In his letter to BCHR of 20 January 2021, the Protector of Citizens said that the requirements for initiating a review of the operations of administrative authorities had not been fulfilled because the BCHR should have first sent requests for free access to information of public importance to the Ministry of Health and the Public Health Institute Dr Milan Jovanović Batut, asking them about the higher number of COVID-19 deaths and infections among health professionals.

The media have over the past few weeks been publishing alarming information and statements by doctors, representatives of the Serbian Trade Union of Doctors and Pharmacists and other medical workers, who said that around 70 doctors succumbed to COVID-19 in 2020. They drew attention to the major discrepancies between the mortality rates among health professionals, especially doctors, in Serbia and the other countries in the region (e.g. Croatia and Slovenia). In their opinion, the main reasons for the higher rates in Serbia included, among others, staff shortages, lack of quality protection equipment, inadequate testing protocols in COVID-19 zones, et al. 

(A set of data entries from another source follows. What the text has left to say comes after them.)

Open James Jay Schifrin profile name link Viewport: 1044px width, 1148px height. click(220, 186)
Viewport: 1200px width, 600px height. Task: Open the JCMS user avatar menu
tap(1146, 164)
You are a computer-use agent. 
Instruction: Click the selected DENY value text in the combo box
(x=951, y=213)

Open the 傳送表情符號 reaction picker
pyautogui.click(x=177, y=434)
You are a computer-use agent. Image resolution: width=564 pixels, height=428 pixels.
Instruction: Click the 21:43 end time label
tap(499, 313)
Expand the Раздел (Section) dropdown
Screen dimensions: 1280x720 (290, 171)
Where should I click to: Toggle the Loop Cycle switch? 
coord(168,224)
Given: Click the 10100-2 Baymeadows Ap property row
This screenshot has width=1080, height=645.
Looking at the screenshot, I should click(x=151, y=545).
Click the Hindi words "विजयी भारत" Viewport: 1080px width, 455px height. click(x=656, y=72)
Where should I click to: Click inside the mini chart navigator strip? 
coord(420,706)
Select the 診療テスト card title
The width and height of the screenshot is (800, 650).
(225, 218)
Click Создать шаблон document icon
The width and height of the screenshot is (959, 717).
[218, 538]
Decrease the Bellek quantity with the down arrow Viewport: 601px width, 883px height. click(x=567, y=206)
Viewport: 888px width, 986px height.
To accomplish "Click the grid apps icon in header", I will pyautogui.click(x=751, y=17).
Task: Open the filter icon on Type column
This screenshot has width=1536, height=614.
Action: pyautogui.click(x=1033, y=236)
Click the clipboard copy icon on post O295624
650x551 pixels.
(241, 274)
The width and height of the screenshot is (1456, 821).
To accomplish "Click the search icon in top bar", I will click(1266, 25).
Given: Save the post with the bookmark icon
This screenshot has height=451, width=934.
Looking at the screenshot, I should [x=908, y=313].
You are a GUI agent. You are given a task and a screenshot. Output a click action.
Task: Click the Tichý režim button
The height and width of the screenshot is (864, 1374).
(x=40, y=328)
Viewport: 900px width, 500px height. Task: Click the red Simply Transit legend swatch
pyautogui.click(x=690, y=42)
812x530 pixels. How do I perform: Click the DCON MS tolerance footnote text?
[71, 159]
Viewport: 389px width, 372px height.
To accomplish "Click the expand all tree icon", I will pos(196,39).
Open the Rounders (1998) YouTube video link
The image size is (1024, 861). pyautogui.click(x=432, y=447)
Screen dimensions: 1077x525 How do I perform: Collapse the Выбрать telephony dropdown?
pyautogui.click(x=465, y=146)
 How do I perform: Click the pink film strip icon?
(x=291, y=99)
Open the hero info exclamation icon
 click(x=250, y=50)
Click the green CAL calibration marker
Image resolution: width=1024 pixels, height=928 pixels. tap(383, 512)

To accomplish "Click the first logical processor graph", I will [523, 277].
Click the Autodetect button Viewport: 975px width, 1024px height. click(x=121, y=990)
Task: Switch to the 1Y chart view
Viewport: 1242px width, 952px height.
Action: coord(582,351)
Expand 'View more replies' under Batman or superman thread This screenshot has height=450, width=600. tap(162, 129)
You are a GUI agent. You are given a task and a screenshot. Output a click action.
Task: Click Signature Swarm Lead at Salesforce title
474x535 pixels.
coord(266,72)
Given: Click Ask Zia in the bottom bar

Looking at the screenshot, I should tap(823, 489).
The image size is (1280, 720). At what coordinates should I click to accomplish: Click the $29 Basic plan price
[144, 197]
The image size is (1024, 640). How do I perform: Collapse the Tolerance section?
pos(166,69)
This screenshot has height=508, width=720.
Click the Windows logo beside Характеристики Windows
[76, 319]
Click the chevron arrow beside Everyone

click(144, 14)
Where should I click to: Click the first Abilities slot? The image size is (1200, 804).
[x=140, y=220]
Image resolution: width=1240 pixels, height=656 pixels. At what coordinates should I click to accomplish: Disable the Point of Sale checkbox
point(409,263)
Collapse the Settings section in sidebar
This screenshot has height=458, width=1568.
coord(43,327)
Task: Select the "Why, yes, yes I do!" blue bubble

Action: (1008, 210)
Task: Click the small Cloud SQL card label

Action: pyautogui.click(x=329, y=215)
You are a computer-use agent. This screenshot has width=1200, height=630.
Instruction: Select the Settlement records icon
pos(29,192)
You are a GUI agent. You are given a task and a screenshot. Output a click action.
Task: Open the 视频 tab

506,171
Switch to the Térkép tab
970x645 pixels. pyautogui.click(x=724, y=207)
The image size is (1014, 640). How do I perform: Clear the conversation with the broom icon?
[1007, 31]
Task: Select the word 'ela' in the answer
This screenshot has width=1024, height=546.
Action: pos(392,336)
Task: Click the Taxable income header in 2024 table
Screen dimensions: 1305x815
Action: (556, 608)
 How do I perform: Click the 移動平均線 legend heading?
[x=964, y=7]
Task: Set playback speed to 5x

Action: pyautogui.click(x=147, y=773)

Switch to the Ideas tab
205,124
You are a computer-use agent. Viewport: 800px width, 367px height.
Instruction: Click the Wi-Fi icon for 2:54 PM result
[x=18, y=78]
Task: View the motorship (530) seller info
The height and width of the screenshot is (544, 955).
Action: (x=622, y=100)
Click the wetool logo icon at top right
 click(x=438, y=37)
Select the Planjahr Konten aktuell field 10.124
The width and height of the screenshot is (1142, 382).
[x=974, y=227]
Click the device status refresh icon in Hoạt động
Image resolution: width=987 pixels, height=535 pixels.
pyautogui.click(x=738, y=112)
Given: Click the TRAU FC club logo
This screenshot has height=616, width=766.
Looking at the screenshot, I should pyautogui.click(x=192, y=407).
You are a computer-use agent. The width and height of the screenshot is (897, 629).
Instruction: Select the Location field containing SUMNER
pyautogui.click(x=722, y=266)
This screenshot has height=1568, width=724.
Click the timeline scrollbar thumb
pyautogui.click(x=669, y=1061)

Neither the Ministry of Health nor the Batut Institute have reacted to such information to date or to public appeals and requests by health professionals to release the official data on the number of medical workers who succumbed to COVID-19.

To recall, under Articles 24 and 32 of the Protector of Citizens Act, the Protector of Citizens is entitled to himself initiate a review of the operations of administrative authorities based on information he learns in any manner, in order to ascertain whether any systemic shortcomings resulted in violations of human rights, in this case of health professionals during the COVID-19 epidemic. BCHR notes with regret that the Protector of Citizens – who referred to the wrong provisions of the Protector of Citizens Act, specifically the ones governing the review of complaints filed by individuals who believe their human rights have been violated – let the BCHR and the public know that he has no intention of addressing this concerning issue.

This was the second time BCHR asked the Protector of Citizens to review the efficiency of the Health Ministry’s management of the COVID-19 epidemic. In June 2020, it requested of the Ombudsman to review the work of the Health Ministry after BIRN said that Serbia underreported the number of COVID-19 deaths and infections in the March-May 2020 period. Several months later, the Protector of Citizens notified the BCHR that he would not initiate such a review “in view of the fact that the Ministry of Health said it would re-examine the entire procedure of entering and processing data in the COVID-19 Information System”. After pressures from reporters to address the issue, the Ombudsman in mid-October 2020 “asked” the Health Minister to notify him of the Ministry’s findings of the re-examination at an unspecified time in the future. To recall, the Health Minister said that the re-examination of the number of COVID-19 deaths and infections would be undertaken once the pandemic was over.